Mais il faut remarquer qu’en parlant du gouvernement institué pour une telle fin, j’entends celui qu’une multitude libre a établi, et non celui qui a été imposé à une multitude par le droit de la guerre. Une multitude libre, en effet, est conduite par l’espérance plus que par la crainte ; une multitude subjuguée, au contraire, est conduite par la crainte plus que par l’espérance. Celle-là s’efforce de cultiver la vie, celle-ci ne cherche qu’à éviter la mort ; la première veut vivre pour elle-même, la seconde est contrainte de vivre pour le vainqueur ; c’est pourquoi nous disons de l’une qu’elle est libre et de l’autre qu’elle est esclave. Ainsi donc la fin du gouvernement, quand il tombe aux mains du vainqueur par le droit de la guerre, c’est de dominer et d’avoir des esclaves plutôt que des sujets. Et bien qu’il n’y ait entre le gouvernement institué par une multitude libre et celui qui est acquis par le droit de la guerre aucune différence essentielle, à considérer le droit de chacun d’une manière générale, cependant la fin que chacun d’eux se propose, comme nous l’avons déjà montré, et leurs moyens de conservation sont fort différents.

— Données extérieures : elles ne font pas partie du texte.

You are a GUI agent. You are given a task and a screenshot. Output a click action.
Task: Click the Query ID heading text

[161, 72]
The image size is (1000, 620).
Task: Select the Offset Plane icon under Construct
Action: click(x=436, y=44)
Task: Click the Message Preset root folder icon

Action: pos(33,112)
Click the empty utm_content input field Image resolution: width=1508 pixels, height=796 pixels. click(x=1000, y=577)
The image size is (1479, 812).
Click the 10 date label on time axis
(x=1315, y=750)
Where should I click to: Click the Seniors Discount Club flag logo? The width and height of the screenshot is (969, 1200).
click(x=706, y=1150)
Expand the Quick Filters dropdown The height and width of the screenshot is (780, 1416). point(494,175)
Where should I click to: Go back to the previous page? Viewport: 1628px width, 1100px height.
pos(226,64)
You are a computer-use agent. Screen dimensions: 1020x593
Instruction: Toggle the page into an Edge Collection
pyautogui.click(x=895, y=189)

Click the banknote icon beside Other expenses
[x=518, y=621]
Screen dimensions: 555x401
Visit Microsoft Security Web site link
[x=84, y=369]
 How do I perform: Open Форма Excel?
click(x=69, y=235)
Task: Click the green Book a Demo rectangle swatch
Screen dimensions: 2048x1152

Sed notandum, imperium, quod in hunc finem institui dixi, a me intelligi id, quod multitudo libera instituit, non autem id, quod in multitudinem iure belli acquiritur. Libera enim multitudo maiori spe quam metu, subacta autem maiori metu quam spe ducitur ; quippe illa vitam colere, haec autem mortem tantummodo vitare studet ; illa inquam, sibi vivere studet, haec victoris esse cogitur, unde hanc servire, illam liberam esse dicimus. Finis itaque imperii, quod aliquis iure belli adipiscitur, est dominari et servos potius, quam subditos habere. Et quamvis inter imperium, quod a libera multitudine creatur, et illud, quod iure belli acquiritur, si ad utriusque ius in genere attendamus, nulla essentialis detur differentia, finem tamen, ut iam ostendimus, et praeterea media, quibus unumquodque conservari debeat, admodum diversa habent.


[1trad. ambiguë. Ramond : « L’une s’applique à cultiver la vie, l’autre seulement à éviter la mort », Bove : « Celle-là s’efforce de cultiver la vie, celle-ci ne cherche qu’à éviter la mort », Zac : « l’une s’efforce d’entretenir la vie et l’autre seulement d’éviter la mort », Francès : « L’une essaie de faire quelque chose de sa vie, l’autre se contente d’éviter la mort ».